Jeff King <peff@xxxxxxxx> · Thu, 9 Aug 2018 17:26:02 -0400

On Wed, Aug 08, 2018 at 03:33:23PM -0700, Brandon Williams wrote:

> Commit 0383bbb901 (submodule-config: verify submodule names as paths,
> 2018-04-30) introduced some checks to ensure that submodule names don't
> include directory traversal components (e.g. "../").
> 
> This addresses the vulnerability identified in 0383bbb901 but the root
> cause is that we use submodule names to construct paths to the
> submodule's git directory.  What we really should do is munge the
> submodule name before using it to construct a path.
> 
> Teach "submodule_name_to_gitdir()" to munge a submodule's name (by url
> encoding it) before using it to build a path to the submodule's gitdir.

I like this approach very much, and I think using url encoding is much
better than an opaque hash (purely because it makes debugging and
inspection saner).

Two thoughts, though:

> +	modules_len = buf->len;
>  	strbuf_addstr(buf, submodule_name);
> +
> +	/*
> +	 * If the submodule gitdir already exists using the old-fashioned
> +	 * location (which uses the submodule name as-is, without munging it)
> +	 * then return that.
> +	 */
> +	if (!access(buf->buf, F_OK))
> +		return;

I think this backwards-compatibility is necessary to avoid pain. But
until it goes away, I don't think this is helping the vulnerability from
0383bbb901. Because there the issue was that the submodule name pointed
back into the working tree, so this access() would find the untrusted
working tree code and say "ah, an old-fashioned name!".

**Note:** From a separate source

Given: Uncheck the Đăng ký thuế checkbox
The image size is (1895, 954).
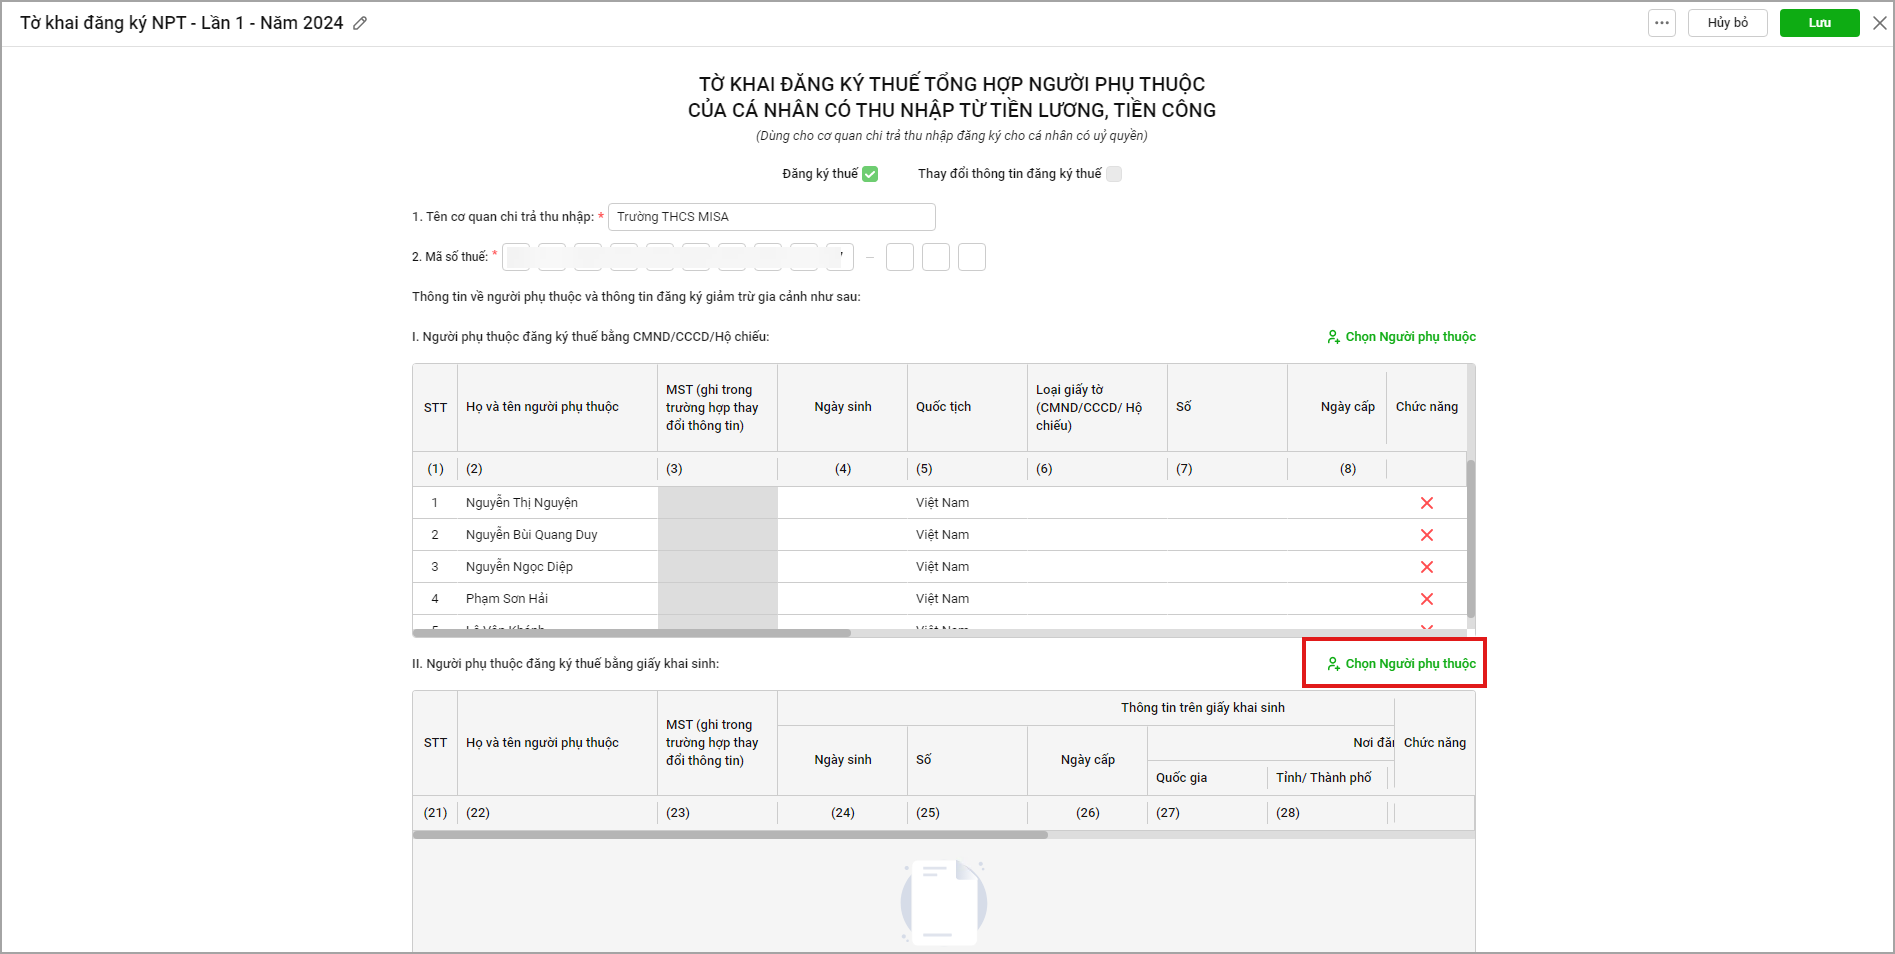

In theory a fresh clone could set a config option for "I only speak
use new-style modules". And there could even be a conversion program
that moves the modules as appropriate, fixes up the .git files in the
working tree, and then sets that config.

In fact, I think that config option _could_ be done by bumping
core.repositoryformatversion and then setting extensions.submodulenames
to "url" or something. Then you could never run into the confusing case
where you have a clone done by a new version of git (using new-style
names), but using an old-style version gets confused because it can't
find the module directories (instead, it would barf and say "I don't
know about that extension").

I don't know if any of that is worth it, though. We already fixed the
problem from 0383bbb901. There may be a _different_ "break out of the
modules directory" vulnerability, but since we disallow ".." it's hard
to see what it would be (the best I could come up with is maybe pointing
one module into the interior of another module, but I think you'd have
to trouble overwriting anything useful).

And while an old-style version of Git being confused might be annoying,
I suspect that bumping the repository version would be even _more_
annoying, because it would hit every command, not just ones that try to
touch those submodules.

> diff --git a/t/t7400-submodule-basic.sh b/t/t7400-submodule-basic.sh
> index 2c2c97e144..963693332c 100755
> --- a/t/t7400-submodule-basic.sh
> +++ b/t/t7400-submodule-basic.sh
> @@ -933,7 +933,7 @@ test_expect_success 'recursive relative submodules stay relative' '
>  		cd clone2 &&
>  		git submodule update --init --recursive &&
>  		echo "gitdir: ../.git/modules/sub3" >./sub3/.git_expect &&
> -		echo "gitdir: ../../../.git/modules/sub3/modules/dirdir/subsub" >./sub3/dirdir/subsub/.git_expect
> +		echo "gitdir: ../../../.git/modules/sub3/modules/dirdir%2fsubsub" >./sub3/dirdir/subsub/.git_expect

One interesting thing about url-encoding is that it's not one-to-one.
This case could also be %2F, which is a different file (on a
case-sensitive filesystem). I think "%20" and "+" are similarly
interchangeable.

If we were decoding the filenames, that's fine. The round-trip is
lossless.

But that's not quite how the new code behaves. We encode the input and
then check to see if it matches an encoding we previously performed. So
if our urlencode routines ever change, this will subtly break.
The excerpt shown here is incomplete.